Несчастный офицер, разжалованный и отправленный на каторгу, оказался разменной монетой в политической игре. «В “деле Дрейфуса” Дрейфус не более чем предлог, – заявил Баррес. – Дрейфусары едины во мнении, что он им не интересен и не вызывает симпатии» (МСВ, 190–191). Он лишь повторил слова адвоката Фернана Лабори: «Дрейфус больше не интересует меня, потому что он перестал быть символом» (SDN, I, 36). При восстановлении на службе в 1906 г. реабилитированный офицер не получил положенного по выслуге лет повышения в звании. Премьер Клемансо и его военный министр Пикар (тот самый!), нажившие на «деле» внушительный политический капитал, не вмешались, и Дрейфус в знак протеста вышел в отставку.

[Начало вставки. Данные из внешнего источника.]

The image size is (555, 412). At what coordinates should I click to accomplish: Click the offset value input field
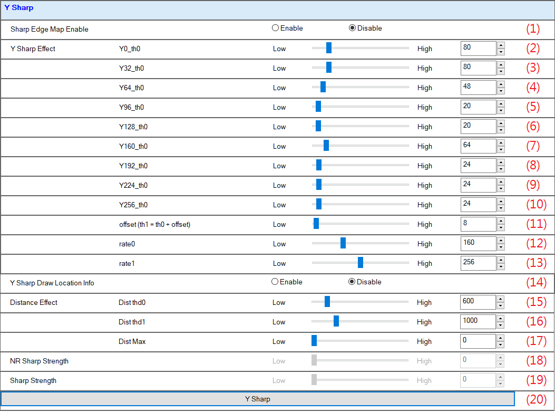pyautogui.click(x=478, y=224)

«Если индивидуализм прав, – писал Моррас в 1908 г., – то справедливо и правильно всё сломать, перевернуть и поставить вверх дном, дабы предотвратить осуждение одного невесть кого, – допустимо привести в смятение общественное мнение, армию, законы, разрушить мир, оборону и безопасность страны» (MPR, 73). Фамилия Дрейфуса здесь не названа, да в этом и нет необходимости: речь не о человеке, а о прецеденте. Моррас нашел удачную формулировку своей позиции: «Если бы Дрейфус случайно оказался невиновным, его следовало бы сделать маршалом Франции, но расстрелять дюжину его главных защитников за тройное зло, которые они причинили Франции, Миру и Разуму» (ASF, 55).
Капитана обвинили в шпионаже в пользу Берлина, поэтому германская тема стала главной. «Отдадим должное людям Вильгельма, – писал Моррас. – Они быстро поняли, какую выгоду можно извлечь из наших внутренних раздоров не только для свободного роста своей империи, но и для нашего ослабления. Можно уверенно заключить, что с 1898 по 1912 г. они не переставали извлекать выгоду из наших внутренних разногласий и слабостей, порожденных “делом Дрейфуса”» (ASF, 59).

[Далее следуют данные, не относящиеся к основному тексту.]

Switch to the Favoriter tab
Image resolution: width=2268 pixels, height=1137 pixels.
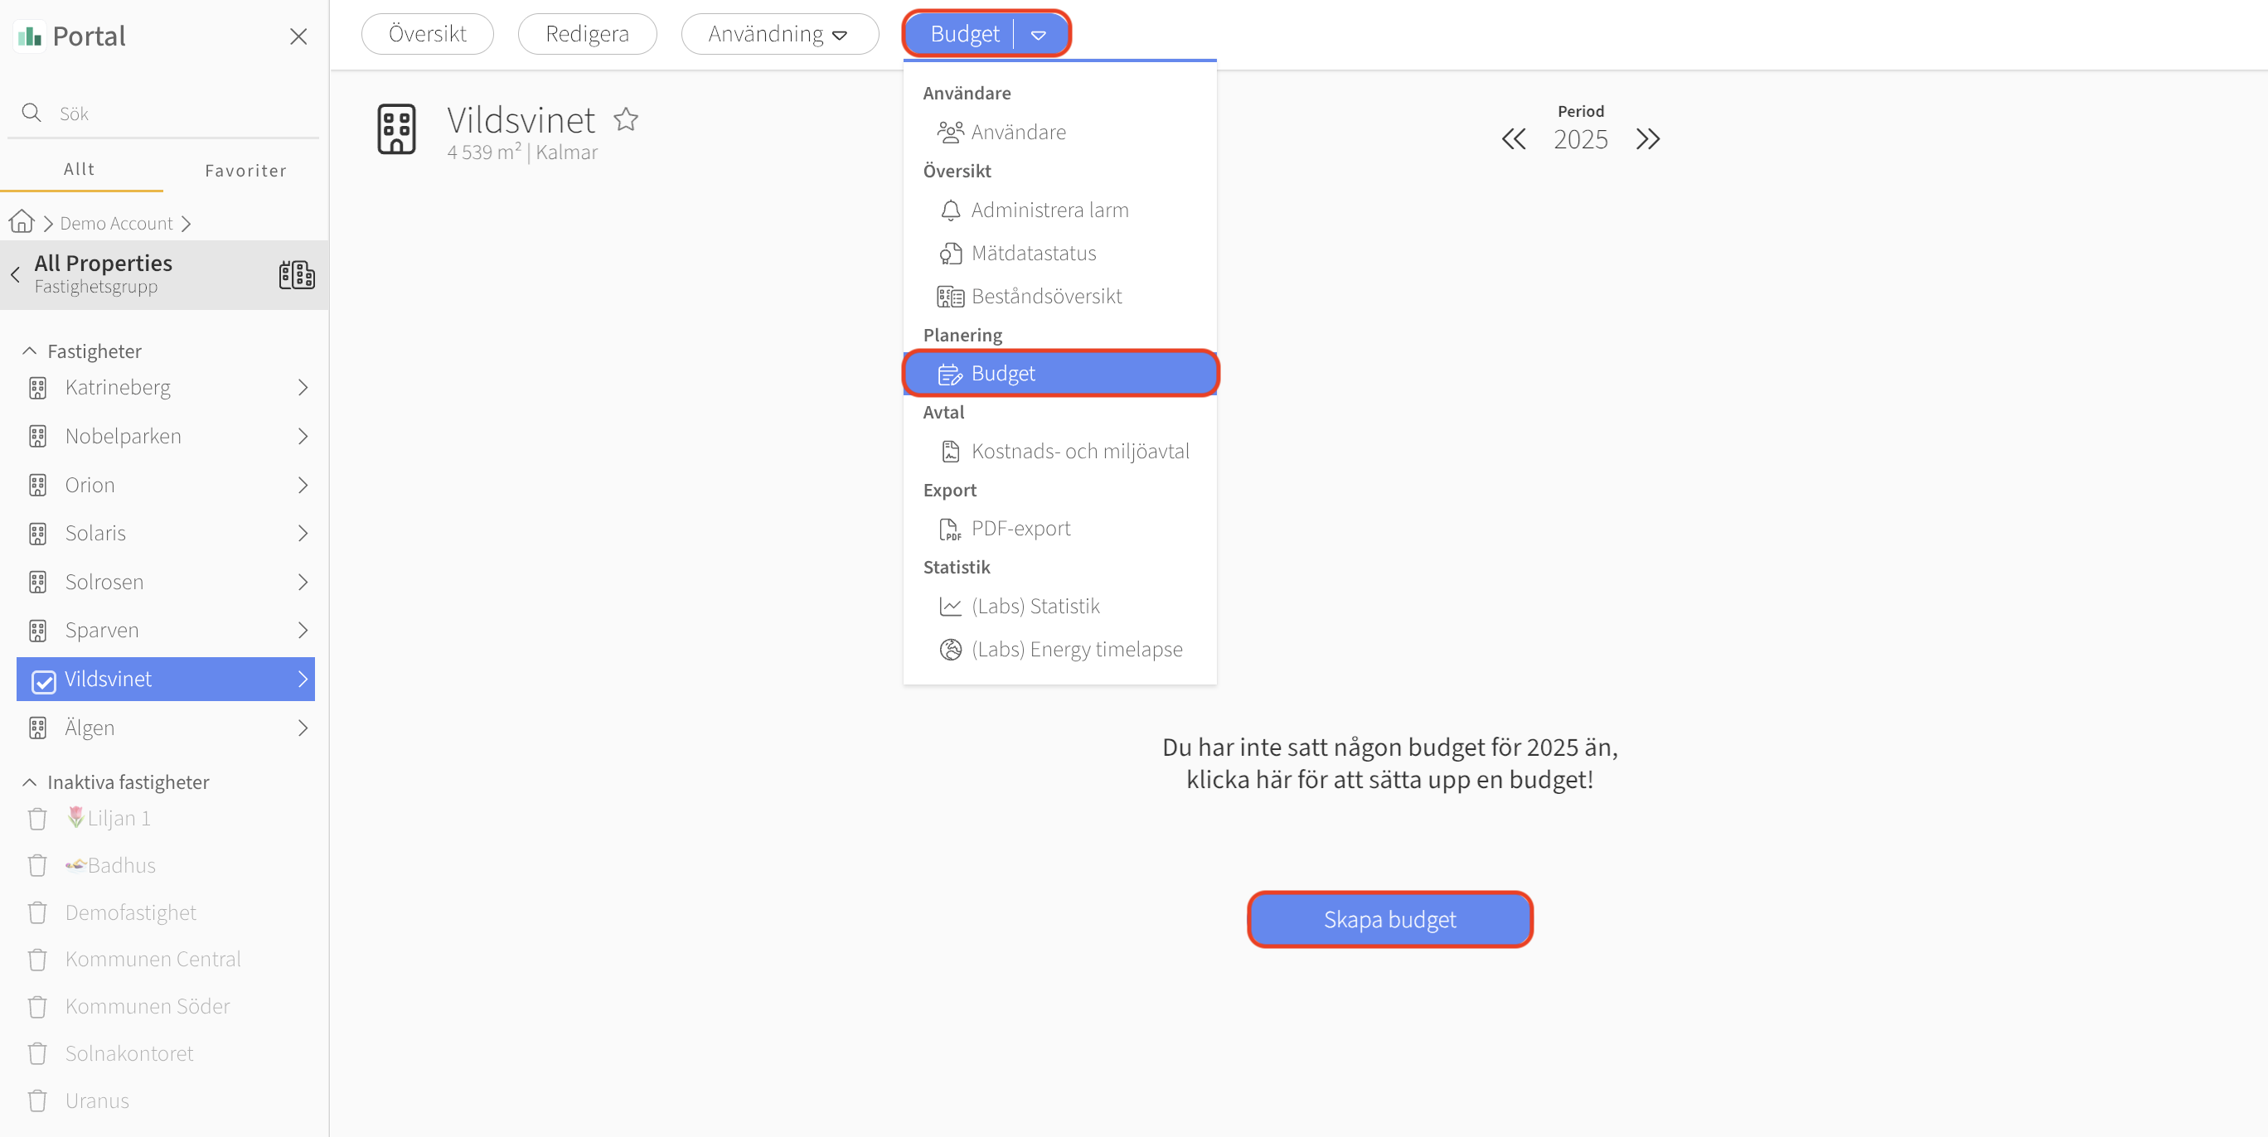point(246,171)
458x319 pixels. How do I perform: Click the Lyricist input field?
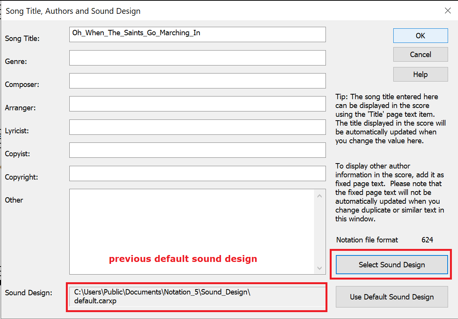click(x=197, y=127)
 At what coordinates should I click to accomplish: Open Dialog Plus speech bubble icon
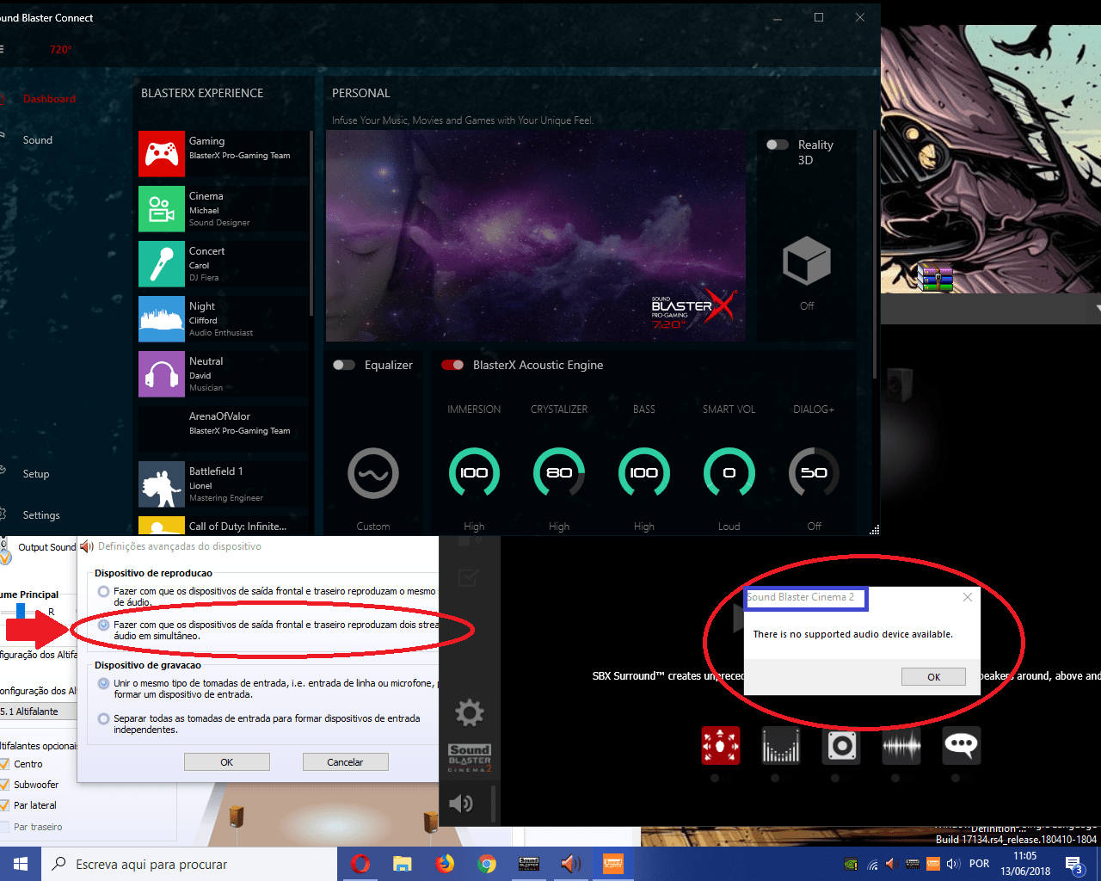coord(961,746)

В результате «дела» контрразведку передали из военного министерства в Министерство внутренних дел, а статистический отдел Второго разведывательного бюро Генерального штаба расформировали, поскольку директор Бюро подполковник Юбер-Жозеф Анри был обвинен в фальсификации документов с целью доказать реальность германского шпионажа (указанный документ относился к периоду
Известие о самоубийстве Анри потрясло Морраса, который немедленно вернулся в Париж из Лондона, где осматривал греческие древности в Британском музее (больше ничего его в Англии не интересовало). Написанные им в качестве отклика статьи в «Gazette de France» сразу принесли автору громкую славу. «Молодые интеллектуалы жадно бросились читать Морраса, – вспоминал через четверть века Доде. – Каждый не без смущения чувствовал, что эти убористые столбцы, источавшие разум подобно кислороду, – не просто красивые фразы, не просто ритм, как говорил Баррес, но действие. <…> Только Моррас показал глубокое, подлинное значение акта отчаяния, предпринятого Анри» (LDM, 135–136).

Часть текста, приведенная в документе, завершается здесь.